I’ve grown to use them daily, to some extent nearly hourly. Quite frankly, they were and are useful if you count their networking potential too: Assume I hadn’t connected with as many acquaintances on these platforms, I guarantee I would’ve forgotten about names, stories, existences of people, even about some of the people who are reading this text right now. Establishing a link when we got to know each other, and keeping it up through sharing content on these platforms became a central cultural activity.

It’s a nice cultural activity! In principle, at least. But then there’s the sheer difficulty for any information on the internet to be forgotten. The knowledge that the companies preserve and archive (meta)data, and keep them as long as they please. And exhibit them to the world as long as you don’t intervene. They don’t even hide this eternal character of the storage of data, they rather try to make profit from it through offering memories, creating artificial anniversaries and bringing up whatever has happened in your life before (at any given opportunity).
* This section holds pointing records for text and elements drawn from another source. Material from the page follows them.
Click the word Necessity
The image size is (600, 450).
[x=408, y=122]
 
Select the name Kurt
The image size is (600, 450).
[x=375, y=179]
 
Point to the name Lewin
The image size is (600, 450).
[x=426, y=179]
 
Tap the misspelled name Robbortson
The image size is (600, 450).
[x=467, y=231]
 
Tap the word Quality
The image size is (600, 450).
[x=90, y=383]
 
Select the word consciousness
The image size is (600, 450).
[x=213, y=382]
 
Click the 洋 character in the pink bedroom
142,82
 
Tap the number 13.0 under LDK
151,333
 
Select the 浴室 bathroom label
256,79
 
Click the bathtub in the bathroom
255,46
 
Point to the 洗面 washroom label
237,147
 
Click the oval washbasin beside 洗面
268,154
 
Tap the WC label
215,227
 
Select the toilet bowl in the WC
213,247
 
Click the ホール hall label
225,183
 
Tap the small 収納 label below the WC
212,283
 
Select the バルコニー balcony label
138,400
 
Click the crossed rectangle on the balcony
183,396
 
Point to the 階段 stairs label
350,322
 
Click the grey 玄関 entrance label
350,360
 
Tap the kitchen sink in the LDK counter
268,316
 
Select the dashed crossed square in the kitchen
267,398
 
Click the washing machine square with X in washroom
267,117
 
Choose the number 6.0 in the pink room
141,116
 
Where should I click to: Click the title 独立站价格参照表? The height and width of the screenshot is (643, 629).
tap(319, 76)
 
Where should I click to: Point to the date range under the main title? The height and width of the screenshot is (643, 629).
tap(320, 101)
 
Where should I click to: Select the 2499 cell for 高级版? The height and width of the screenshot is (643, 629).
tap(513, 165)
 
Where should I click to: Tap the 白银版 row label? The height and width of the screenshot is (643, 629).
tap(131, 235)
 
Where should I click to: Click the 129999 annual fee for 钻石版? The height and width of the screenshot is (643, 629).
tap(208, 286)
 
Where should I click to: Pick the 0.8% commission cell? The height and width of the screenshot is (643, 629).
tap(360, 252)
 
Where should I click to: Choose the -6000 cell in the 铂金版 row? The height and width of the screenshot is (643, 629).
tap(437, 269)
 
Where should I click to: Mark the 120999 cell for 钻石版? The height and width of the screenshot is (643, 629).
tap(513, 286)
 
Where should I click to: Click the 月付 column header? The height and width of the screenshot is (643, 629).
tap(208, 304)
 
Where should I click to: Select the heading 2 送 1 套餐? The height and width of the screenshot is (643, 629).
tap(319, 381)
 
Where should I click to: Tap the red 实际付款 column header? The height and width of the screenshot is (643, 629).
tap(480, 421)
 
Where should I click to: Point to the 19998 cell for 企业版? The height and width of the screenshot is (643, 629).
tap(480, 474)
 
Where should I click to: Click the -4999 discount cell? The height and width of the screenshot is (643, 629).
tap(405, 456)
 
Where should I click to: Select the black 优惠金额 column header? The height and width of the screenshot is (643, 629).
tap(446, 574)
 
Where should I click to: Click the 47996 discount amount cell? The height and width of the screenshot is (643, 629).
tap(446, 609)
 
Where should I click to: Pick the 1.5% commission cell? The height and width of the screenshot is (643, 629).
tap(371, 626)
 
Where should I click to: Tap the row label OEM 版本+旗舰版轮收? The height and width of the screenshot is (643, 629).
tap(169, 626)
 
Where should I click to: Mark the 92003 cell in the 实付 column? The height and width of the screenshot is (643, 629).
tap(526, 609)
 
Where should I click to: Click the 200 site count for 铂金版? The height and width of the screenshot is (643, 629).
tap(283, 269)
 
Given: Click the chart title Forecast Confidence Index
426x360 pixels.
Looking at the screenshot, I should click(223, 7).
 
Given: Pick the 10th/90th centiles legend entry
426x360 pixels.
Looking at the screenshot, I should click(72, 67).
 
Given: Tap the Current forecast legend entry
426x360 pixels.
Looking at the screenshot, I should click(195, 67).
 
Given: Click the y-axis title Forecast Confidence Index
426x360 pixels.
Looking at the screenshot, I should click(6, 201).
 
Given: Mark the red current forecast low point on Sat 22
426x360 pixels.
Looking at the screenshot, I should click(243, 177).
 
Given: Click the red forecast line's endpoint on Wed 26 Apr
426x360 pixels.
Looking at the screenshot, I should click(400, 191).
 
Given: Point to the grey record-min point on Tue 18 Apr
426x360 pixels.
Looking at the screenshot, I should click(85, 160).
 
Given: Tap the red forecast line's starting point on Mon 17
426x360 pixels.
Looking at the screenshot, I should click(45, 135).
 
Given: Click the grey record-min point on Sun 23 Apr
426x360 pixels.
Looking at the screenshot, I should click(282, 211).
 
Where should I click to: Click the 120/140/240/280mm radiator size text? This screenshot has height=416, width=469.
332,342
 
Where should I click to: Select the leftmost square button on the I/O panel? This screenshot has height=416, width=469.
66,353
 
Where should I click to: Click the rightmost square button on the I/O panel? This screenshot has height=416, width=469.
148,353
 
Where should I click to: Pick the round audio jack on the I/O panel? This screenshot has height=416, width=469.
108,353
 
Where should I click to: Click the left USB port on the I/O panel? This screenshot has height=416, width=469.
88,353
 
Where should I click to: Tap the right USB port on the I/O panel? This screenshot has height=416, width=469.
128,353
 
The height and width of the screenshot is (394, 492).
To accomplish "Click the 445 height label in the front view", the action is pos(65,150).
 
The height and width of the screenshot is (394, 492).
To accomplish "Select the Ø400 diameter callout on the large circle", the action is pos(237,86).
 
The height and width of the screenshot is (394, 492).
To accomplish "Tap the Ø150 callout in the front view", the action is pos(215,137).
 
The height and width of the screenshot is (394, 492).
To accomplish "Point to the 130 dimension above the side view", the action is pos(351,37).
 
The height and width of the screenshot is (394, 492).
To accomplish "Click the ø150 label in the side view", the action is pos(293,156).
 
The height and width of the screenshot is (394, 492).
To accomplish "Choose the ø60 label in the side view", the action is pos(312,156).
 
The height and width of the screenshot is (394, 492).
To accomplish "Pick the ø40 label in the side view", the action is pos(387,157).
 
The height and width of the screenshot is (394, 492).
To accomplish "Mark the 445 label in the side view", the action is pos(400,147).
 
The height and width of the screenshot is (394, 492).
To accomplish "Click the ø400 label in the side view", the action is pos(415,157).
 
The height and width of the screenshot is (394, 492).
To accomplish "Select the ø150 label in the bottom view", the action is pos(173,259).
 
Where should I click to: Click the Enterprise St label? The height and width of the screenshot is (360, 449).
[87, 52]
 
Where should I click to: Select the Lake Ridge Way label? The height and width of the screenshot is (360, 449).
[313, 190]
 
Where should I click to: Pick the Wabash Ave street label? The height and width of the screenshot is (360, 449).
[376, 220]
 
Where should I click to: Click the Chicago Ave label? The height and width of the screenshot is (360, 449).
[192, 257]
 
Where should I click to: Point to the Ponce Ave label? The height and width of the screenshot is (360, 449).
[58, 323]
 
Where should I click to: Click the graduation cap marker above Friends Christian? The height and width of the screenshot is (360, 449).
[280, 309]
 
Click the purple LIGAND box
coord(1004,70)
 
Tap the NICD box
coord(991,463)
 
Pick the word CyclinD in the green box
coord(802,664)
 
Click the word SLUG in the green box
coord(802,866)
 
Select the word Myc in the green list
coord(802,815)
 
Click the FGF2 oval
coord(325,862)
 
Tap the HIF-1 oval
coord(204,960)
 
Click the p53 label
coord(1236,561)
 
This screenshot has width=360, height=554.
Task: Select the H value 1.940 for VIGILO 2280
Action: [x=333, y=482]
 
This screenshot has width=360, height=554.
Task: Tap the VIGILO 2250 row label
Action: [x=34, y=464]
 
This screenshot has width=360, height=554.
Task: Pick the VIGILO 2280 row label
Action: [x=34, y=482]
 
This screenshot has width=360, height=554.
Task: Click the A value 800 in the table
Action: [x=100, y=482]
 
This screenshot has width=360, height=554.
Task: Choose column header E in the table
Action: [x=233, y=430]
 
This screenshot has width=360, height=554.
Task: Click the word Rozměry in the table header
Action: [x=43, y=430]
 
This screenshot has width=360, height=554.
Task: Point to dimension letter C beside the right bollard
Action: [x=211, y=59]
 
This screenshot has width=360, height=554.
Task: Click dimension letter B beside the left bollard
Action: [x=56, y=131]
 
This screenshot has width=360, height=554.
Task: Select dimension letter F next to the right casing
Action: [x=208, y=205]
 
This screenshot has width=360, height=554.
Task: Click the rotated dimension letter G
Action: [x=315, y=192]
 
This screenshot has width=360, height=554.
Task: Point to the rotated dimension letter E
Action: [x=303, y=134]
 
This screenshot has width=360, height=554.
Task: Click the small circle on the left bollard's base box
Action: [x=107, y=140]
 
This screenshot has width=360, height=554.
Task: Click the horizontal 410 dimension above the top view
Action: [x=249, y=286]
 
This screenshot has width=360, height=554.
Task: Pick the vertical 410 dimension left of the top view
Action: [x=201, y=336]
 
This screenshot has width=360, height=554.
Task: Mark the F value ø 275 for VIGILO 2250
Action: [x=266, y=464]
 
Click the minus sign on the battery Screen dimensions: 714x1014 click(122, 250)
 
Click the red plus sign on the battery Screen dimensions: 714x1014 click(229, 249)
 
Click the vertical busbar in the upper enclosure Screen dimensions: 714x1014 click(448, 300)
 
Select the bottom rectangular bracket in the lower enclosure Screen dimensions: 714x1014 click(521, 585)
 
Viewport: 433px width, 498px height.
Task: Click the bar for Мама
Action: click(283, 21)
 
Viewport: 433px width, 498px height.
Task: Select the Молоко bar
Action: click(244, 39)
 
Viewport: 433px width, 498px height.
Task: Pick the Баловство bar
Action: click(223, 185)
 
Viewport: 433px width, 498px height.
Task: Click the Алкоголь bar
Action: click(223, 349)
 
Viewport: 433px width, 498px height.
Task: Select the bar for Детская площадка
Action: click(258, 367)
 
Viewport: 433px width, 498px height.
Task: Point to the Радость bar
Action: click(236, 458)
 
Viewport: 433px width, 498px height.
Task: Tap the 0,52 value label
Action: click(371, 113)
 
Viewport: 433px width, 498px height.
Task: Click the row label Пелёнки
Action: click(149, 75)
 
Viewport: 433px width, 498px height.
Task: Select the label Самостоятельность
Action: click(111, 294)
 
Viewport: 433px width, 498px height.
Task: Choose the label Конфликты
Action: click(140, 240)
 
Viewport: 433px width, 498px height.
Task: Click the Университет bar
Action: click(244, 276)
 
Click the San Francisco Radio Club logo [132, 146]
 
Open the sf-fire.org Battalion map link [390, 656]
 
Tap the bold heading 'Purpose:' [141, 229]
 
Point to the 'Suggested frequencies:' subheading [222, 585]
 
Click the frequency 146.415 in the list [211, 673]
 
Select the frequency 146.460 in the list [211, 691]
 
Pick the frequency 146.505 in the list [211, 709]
Ever tried downloading your Facebook data? You’ll be surprised what you’ll find. Does it mean you should stop using it? Enough people argue that, and rightfully so. But maybe there’s another way.

Principles for a New Culture of Sharing for Social Media Networks

The path I will follow is attempting to utilize social media networks in my interest instead of assuming the behaviour these platforms designed me to employ. In easier words: Reclaiming social media networks as our tools instead of letting them use us. I arrived at three fundamental principles upon which I develop what I call a New Culture of Sharing for Social Media Networks:

  1. The usage of platforms in absolute awareness of all tools at the user’s disposal, if possible and beneficial against the pre-determined design.
  2. Respect for a limited timeframe in which the cultural activity of sharing content and information is performed.
  3. The global re-emancipation of the user over their data in form of active ownership and controlled self-presentation.

And here’s what I will do: I will delete all content in my Facebook and Instagram timeline every week-/-month, save currently highly relevant information for understanding my context.

Social networks should be networks, and not archives. Vivid, dynamic, and after a week everybody has probably already seen everything anyway. And if somebody missed out on something – well then it happened. Maybe, it’s also a path out of the like-crisis. Out of the constant self-comparison and self-optimization in the pursuit of social validation: If I don’t know how many people reacted to the content I produced before, I don’t have the pressure and urge to adapt and be influenced by this for the content I share now.

Applicability and boundaries: Other networks

What about Twitter and LinkedIn then? I (for now) won’t apply the same policy to those two networks. That’s because they serve different purposes (at least to me) than being a social network, but in two completely different ways: To me Twitter is a political network, LinkedIn a professional network.

On Twitter, a lot of discussions between many people take place. It is in my interest as well as in the interest of the general public that these discussions can be understood and reconstructed properly. The awareness and respect for the timeframe is always already given through the very momentous platform design. Twitter is not my way of interacting with friends or new acquaintances, it’s not a cultural leisure time social activity, but more of an activist outreach and discussion tool. Do I need to apply my New Culture of Sharing for Social Media Networks to Twitter then? I don’t think so.

My attitude towards LinkedIn however can be described much briefer: As it is serves as a portfolio for possible employers, I’ll manipulate it at any given time either way, thus, there’s no sense in pretending to follow a seven-day-deletion-policy.

A useful step?

So, did it hurt deleting the photos, the videos and petitions on human rights violations, and the proof of my activity in the world for the past years? Definitely. And yes, of course it’s nice to scroll through your timeline and stumble across the picture from the last vacation with your friends somewhere on a beach. But the new cool person from yesterday’s houseparty doesn’t necessarily need to know which rock you were sitting on in 2014.

I transferred what seemed relevant to me on this website. And last time I checked, that picture from the beach was also very well stored in a folder on my laptop. Alas, I cannot eradicate all metadata collected on and around me, or have full control on the data I generate – but it’s a start in pushing against the system that never forgets. And maybe the full switch to the fediverse will follow in a few weeks!